FIG. 7B is an example from a typical data set showing how the
bisection method searches the cost function for the minimal value.
In this example, the computation steps were reduced by two orders
of magnitude (to 10-15 temporal moves of the wavelet). Note from
FIG. 7B that the bisection method does not always step in the
optimal direction. Consequently, more sophisticated algorithms can
be employed that further reduce the computational steps by a factor
of two or so. But these typically require more computationally
intensive estimations of a gradient--the bisection method is, in
comparison, computationally simple.
[0058] The present invention provides for extending the temperature
range of magnetostrictive probes and allowing improved accuracy and
precision in magnetostrictive measurements. FIG. 8 shows the
present invention applied to data taken on a commercially available
magnetostrictive sensor 40. Three data points were taken at each of
three temperatures. The y-axis corresponds to the time between two
pulses corresponding to two magnets 36 located along the
magnetostrictive sensor waveguide probe at about 168 mm apart. The
value spread at any given temperature is less than 0.05 .mu.s
corresponding to less than 0.15 mm. The slope of the data points
with temperature is consistent with typical magnetostrictive wave
speed temperature coefficients of about 2-3 ppm/in/.degree. F.
Typical magnetostrictive sensor waveguide probes have a maximum
upper temperature use range no greater than 100.degree. C. because
of decreased signal amplitude and quality at temperature extremes.
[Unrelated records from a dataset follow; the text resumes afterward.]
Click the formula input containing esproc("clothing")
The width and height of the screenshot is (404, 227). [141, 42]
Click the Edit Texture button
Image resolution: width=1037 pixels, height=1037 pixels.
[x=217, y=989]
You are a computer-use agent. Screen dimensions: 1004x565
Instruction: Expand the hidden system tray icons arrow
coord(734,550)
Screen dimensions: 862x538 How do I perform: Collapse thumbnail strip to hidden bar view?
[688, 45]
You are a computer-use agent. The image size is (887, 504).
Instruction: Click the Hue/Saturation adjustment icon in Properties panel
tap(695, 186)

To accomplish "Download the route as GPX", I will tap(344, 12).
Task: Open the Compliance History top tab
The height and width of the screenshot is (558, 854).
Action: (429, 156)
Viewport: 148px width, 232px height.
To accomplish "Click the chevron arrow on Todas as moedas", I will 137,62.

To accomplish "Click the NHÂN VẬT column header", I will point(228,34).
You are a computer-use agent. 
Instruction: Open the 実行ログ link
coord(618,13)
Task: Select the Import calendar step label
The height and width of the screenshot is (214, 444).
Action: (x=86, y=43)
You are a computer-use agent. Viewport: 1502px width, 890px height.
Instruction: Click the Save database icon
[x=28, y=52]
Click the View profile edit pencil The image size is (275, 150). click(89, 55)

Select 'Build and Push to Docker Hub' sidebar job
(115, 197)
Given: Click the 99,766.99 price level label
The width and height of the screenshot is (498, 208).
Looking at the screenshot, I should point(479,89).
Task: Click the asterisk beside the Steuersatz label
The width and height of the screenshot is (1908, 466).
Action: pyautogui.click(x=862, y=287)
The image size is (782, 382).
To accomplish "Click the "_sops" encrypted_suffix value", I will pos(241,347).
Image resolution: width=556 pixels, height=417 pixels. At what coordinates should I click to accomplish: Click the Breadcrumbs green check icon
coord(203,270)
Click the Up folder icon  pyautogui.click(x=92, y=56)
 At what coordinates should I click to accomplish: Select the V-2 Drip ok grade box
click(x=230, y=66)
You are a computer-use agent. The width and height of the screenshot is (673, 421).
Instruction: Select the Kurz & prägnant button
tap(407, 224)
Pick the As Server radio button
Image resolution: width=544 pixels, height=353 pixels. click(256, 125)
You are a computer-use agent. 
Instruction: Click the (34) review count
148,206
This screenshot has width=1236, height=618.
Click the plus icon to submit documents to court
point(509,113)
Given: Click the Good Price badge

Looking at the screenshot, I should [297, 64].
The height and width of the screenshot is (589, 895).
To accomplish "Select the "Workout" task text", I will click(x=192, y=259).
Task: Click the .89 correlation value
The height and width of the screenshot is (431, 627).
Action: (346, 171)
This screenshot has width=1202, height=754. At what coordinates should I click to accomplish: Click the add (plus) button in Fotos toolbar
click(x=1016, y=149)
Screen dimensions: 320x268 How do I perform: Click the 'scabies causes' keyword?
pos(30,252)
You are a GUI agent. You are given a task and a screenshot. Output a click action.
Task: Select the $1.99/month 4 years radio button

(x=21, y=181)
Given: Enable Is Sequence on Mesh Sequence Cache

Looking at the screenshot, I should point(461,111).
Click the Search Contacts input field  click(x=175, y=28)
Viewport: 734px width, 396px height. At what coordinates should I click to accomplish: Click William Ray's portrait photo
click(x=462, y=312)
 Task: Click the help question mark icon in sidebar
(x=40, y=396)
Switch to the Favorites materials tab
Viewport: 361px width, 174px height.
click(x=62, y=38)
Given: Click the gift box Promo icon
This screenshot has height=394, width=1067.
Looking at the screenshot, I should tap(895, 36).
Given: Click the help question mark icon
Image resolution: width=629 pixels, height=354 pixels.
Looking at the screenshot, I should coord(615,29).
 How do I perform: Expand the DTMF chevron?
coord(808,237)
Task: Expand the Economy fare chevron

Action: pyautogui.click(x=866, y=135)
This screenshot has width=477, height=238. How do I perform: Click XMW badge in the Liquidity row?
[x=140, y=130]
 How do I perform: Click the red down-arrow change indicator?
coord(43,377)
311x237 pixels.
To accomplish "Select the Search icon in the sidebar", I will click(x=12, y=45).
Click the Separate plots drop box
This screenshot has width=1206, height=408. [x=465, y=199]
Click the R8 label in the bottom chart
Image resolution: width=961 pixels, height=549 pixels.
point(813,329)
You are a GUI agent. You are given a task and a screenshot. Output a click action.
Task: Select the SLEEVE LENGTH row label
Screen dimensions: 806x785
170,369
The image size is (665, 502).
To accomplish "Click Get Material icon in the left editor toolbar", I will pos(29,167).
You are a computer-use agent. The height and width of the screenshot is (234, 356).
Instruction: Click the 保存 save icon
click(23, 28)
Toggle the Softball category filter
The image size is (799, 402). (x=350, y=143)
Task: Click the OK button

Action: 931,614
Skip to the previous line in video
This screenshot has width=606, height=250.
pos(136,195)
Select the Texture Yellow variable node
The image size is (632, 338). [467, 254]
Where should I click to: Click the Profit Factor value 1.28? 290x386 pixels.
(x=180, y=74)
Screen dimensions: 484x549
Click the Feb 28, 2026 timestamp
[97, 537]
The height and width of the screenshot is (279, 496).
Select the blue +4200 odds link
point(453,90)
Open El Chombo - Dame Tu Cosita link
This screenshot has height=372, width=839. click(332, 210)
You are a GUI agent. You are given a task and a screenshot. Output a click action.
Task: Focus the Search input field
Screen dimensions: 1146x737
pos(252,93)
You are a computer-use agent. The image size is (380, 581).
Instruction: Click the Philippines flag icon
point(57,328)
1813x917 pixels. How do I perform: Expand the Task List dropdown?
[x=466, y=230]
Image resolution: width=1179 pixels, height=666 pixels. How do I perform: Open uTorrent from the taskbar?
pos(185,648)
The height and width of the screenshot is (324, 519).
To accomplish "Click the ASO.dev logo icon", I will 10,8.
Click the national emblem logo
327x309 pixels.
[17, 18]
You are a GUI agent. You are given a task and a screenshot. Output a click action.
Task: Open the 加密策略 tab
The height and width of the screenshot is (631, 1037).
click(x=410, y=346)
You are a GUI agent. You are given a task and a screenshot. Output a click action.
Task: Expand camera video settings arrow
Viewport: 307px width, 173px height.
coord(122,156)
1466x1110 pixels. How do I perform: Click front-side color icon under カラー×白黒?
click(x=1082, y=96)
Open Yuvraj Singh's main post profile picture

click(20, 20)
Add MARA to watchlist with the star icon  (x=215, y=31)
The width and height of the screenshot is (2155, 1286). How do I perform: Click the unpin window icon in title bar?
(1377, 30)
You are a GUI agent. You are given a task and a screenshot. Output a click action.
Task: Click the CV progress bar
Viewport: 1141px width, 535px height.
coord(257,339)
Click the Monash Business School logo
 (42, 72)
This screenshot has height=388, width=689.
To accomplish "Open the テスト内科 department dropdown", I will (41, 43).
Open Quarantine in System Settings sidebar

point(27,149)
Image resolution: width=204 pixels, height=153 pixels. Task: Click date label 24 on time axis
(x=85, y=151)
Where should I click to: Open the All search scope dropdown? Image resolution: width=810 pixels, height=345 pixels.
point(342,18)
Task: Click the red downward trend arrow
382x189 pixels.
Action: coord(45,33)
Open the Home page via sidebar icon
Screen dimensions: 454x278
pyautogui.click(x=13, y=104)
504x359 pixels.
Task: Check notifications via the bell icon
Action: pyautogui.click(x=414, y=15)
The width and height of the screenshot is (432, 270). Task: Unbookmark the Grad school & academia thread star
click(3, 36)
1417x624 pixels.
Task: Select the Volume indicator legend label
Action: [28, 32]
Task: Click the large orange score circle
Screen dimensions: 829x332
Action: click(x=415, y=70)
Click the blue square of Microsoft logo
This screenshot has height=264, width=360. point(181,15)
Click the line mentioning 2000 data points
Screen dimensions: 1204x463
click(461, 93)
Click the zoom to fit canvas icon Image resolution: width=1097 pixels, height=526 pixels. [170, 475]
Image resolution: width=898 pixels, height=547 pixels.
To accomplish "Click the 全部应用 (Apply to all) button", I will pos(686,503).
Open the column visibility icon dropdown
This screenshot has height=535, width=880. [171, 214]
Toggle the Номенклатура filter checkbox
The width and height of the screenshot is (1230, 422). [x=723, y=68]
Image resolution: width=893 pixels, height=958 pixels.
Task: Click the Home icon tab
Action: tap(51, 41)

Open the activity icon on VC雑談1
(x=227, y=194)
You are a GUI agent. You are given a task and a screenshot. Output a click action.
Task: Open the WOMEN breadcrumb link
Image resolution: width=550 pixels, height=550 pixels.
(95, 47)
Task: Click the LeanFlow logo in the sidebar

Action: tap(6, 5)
The present invention is shown to provide calibration-worthy
results above 100.degree. C., and preferably up to 121.degree.
C.
[0059] A schematic of a magnetostrictive sensor is shown in FIG. 9.
A magnetostrictive waveguide wire 40 passes through a sense coil
38. Interrogation pulses 34 are applied to the magnetostrictive
waveguide wire 40 creating a toroidal magnetic field. This magnetic
field interacts with a target position magnet 36 and creates
torsional waves that travel in both directions along the waveguide
40 from the location of the magnet 36. Torsional wave 1 first
passes through the sense coil 38 followed by torsional wave 2 after
reflection (and inversion) off the end of the wire 40. FIG. 10
shows a typical sense coil output 38. The first large response
corresponds to the current interrogation pulse 34 passing through
the coil 38 (this will be referred to as current noise), followed
by returned waveform pulses 26 corresponding to torsional waves 1
and 2.
[0060] As the magnetic target 36 moves close to the coil 38, wave 1
begins interacting with and ultimately becomes buried in the
current noise. For a typical magnetostrictive sensor, this
interaction forces a dead-zone within 2.5 inches of the coil.
However, this dead-zone can be reduced substantially by using wave
2 instead of wave 1 for timing purposes, particularly when the
target magnet 36 is near the coil 38. FIG. 11 illustrates this and
shows the reduction in dead zone resulting from use of the end of
the waveguide reflected waveform. Magnet position x=0 corresponds
to a magnet position at about 0.5 inches from the sense-coil
center. Therefore, it can be seen that using the reflected wave 2
allows measurement to a point at about 1.0 inch from the coil,
whereas use of wave 1 allows for a reasonable measurement only
beyond about 2.5 inches from the coil.
[0061] The template waveform comparison signal processing of the
invention is effective at nearly eliminating the dead-zone on the
termination end of the magnetostrictive sensor waveguide probe.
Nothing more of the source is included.